All three of the Internet carriers declined to comment on the pilot program. Several of the defense contractors declined to comment as well.

Partnering with the major Internet providers “is probably the technically quickest way to go and the best way to go” to defend dot-com networks, said Gen. Keith B. Alexander, who heads the NSA and the affiliated U.S. Cyber Command at Fort Meade, testifying before Congress in March.

The premise of this strategy is that combining the providers’ ability to filter massive volumes of traffic — a large Internet carrier can monitor up to 100 gigabits per second — with the NSA’s expertise will provide a greater level of protection without violating privacy laws.

But the initiative stalled for months because of numerous concerns, including Justice Department worries that the program would run afoul of privacy laws forbidding government surveillance of private Internet traffic.
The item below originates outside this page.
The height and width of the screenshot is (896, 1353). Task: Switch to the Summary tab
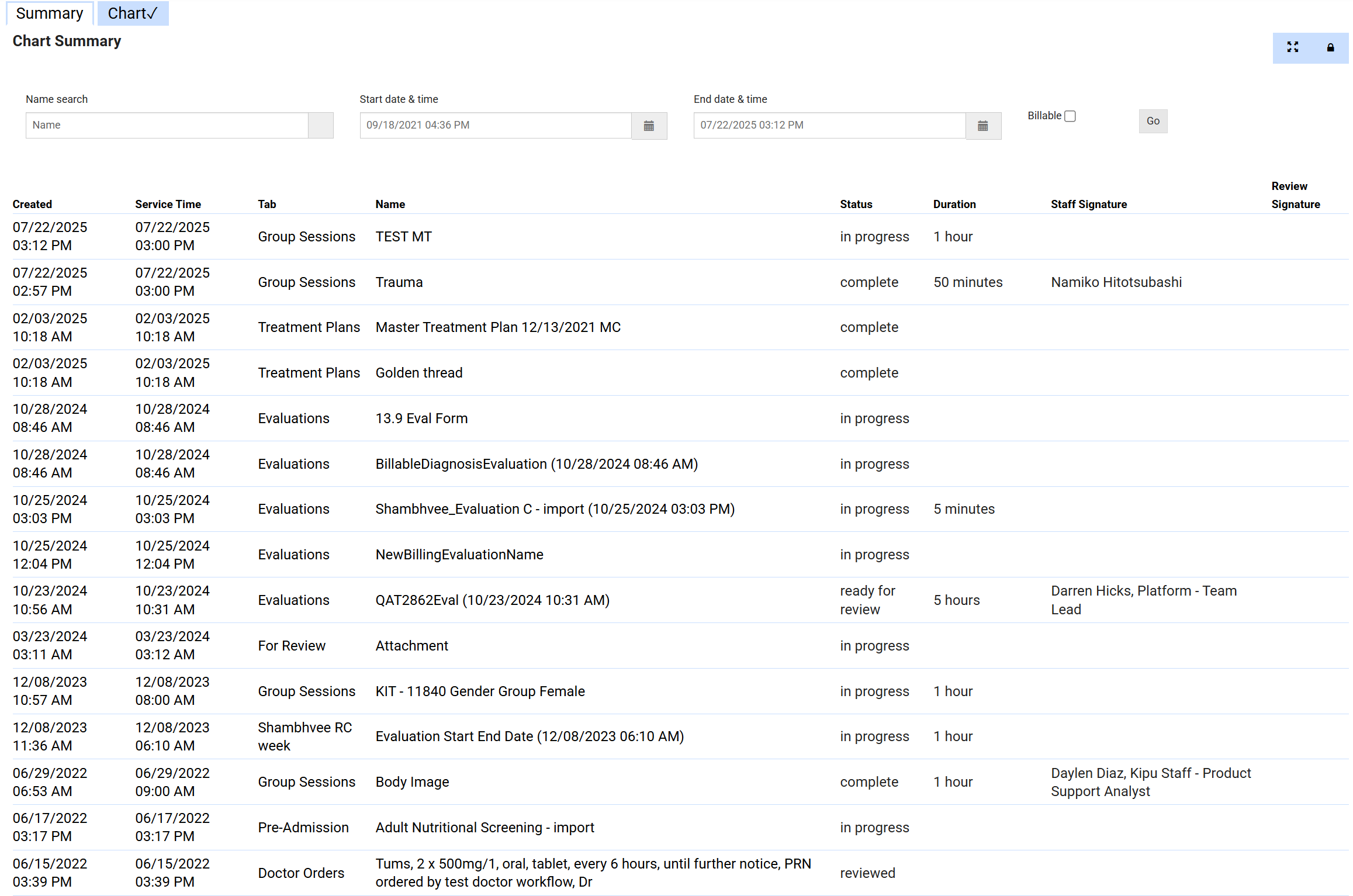pyautogui.click(x=50, y=13)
Officials have, at least for now, allayed that concern by saying that the government will not directly filter the traffic or receive the malicious code captured by the Internet providers. The Department of Homeland Security is a partner in the pilot program.

“The U.S. government will not be monitoring, intercepting or storing any private-sector communications,” Lynn said. “Rather, threat intelligence provided by the government is helping the companies themselves, or the Internet service providers working on their behalf, to identify and stop malicious activity within their networks.”
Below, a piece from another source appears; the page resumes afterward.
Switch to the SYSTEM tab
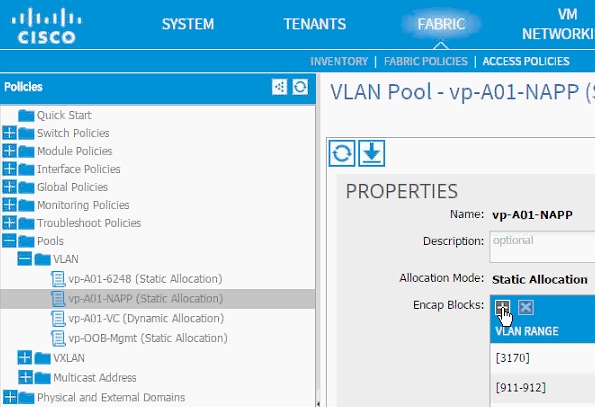595x407 pixels. point(188,24)
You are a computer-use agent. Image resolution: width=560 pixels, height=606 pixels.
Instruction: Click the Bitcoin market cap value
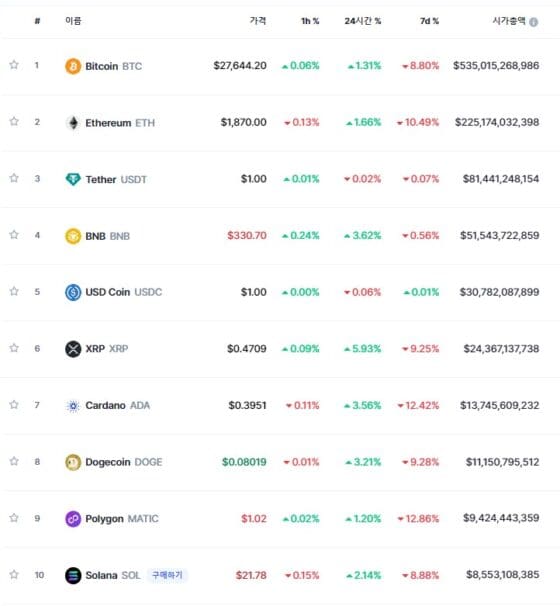click(496, 65)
But civil liberties advocates are worried that a provision in the White House’s recent legislative proposal on cybersecurity could open the way to government surveillance through public-private partnerships such as this one. They are concerned that the proposal would authorize companies to share vast amounts of communications data with the federal government.
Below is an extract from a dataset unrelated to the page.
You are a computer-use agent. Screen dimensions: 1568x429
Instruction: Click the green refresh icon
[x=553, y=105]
“The government needs to make up its mind about whether it wants to protect networks or collect intelligence,” Dempsey said.

Although this NSA technology is more sophisticated than traditional anti-virus programs, it still can screen only for known threats. Developing detection and mitigation strategies for emerging new threats is more difficult.

The program also does not protect against insider threats or employees who deliberately leak material. Nor will it protect a network from penetration by hackers who have compromised security software, enabling them to log in as if they were legitimate users. That is what happened recently when security firm RSA’s SecurID tokens were compromised, enabling hackers to penetrate Lockheed Martin’s computers. Lockheed said no customer, program or employee personal data were compromised.

The pilot program has been at least a year in the making. Providers and companies were concerned that they would be vulnerable to lawsuits or other sanctions if they allowed the government to filter the traffic or shared network data with the government. The NSA, meanwhile, was concerned about the classified data getting into the hands of adversaries.

The Internet carriers that are part of the pilot are not being paid to prepare their systems for it, an effort that industry officials said costs millions of dollars. The providers will work with the companies they currently serve. In some cases, they already provide a similar service of filtering for malicious traffic using their own threat data.

Lynn’s speech also appeared to outline key elements of the Pentagon’s cybersecurity strategy, an unclassified version of which is due out soon. The strategy, said experts and analysts who have been briefed on it, focuses on building defenses and a framework for deterrence. It also makes clear the military’s prerogative to use cyberwarfare and other traditional military means if the United States is attacked or becomes engaged in hostilities with an adversary.

“First we must raise the level of protection in government and military networks,” Lynn said Thursday. “We must ready our defense institution to confront cyberthreats, because it is clear any future conflict will have a cyber dimension.”